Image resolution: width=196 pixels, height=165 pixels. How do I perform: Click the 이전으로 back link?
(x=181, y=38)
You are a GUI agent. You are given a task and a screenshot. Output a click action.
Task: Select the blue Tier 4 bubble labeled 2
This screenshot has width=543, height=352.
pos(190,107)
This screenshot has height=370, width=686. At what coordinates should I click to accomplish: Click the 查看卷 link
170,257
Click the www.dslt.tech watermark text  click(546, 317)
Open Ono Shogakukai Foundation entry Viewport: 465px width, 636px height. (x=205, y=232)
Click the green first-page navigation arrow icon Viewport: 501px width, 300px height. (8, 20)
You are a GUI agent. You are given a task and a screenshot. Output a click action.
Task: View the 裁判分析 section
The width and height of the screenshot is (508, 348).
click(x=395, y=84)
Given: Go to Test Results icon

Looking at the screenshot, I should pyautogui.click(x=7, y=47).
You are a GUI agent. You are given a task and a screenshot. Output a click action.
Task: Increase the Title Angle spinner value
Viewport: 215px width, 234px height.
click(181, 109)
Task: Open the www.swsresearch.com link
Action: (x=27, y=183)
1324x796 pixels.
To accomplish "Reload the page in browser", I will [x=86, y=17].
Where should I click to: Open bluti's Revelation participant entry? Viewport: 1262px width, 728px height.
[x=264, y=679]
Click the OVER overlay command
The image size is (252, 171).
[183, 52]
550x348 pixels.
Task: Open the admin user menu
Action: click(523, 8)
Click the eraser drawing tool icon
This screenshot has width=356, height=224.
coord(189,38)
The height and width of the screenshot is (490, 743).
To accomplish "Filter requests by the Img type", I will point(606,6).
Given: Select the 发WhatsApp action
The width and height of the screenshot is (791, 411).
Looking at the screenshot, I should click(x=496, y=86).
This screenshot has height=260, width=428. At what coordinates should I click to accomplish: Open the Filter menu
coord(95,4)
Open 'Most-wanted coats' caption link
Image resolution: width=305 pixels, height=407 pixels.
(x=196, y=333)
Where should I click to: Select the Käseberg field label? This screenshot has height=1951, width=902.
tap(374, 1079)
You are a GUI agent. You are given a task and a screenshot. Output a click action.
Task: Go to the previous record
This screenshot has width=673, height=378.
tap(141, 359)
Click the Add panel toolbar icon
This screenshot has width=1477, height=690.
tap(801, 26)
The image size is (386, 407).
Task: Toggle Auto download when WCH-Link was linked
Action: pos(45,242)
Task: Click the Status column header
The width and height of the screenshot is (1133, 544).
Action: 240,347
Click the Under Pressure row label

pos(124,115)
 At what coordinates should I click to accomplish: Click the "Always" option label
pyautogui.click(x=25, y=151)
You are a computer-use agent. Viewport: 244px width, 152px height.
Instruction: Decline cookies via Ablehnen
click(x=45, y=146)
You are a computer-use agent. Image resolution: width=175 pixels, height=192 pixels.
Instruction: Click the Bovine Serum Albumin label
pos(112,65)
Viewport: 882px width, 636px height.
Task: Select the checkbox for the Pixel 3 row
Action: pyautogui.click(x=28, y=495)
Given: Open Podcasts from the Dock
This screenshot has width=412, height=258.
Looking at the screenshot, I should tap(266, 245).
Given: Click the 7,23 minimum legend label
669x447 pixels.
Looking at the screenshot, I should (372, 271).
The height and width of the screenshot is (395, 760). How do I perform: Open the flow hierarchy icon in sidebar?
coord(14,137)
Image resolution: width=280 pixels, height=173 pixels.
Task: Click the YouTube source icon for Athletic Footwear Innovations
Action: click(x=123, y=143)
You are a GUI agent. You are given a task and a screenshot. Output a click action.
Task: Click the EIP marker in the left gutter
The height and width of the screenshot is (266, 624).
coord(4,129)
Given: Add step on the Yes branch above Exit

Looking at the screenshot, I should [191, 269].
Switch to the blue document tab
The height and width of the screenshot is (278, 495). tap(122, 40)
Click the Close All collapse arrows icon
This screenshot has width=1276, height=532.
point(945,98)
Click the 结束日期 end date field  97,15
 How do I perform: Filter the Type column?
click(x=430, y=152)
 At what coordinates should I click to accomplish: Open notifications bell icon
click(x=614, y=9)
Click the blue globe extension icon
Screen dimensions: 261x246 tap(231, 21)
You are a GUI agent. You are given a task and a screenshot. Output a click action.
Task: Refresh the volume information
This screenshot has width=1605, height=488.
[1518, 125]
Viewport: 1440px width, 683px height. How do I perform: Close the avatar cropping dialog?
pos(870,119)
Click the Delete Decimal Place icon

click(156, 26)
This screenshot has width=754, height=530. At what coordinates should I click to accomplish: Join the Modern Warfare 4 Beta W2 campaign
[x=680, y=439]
----------------------------------------
What is the number of lines in these records that contain "page"? Reply with the number only.

■ **Result below**
2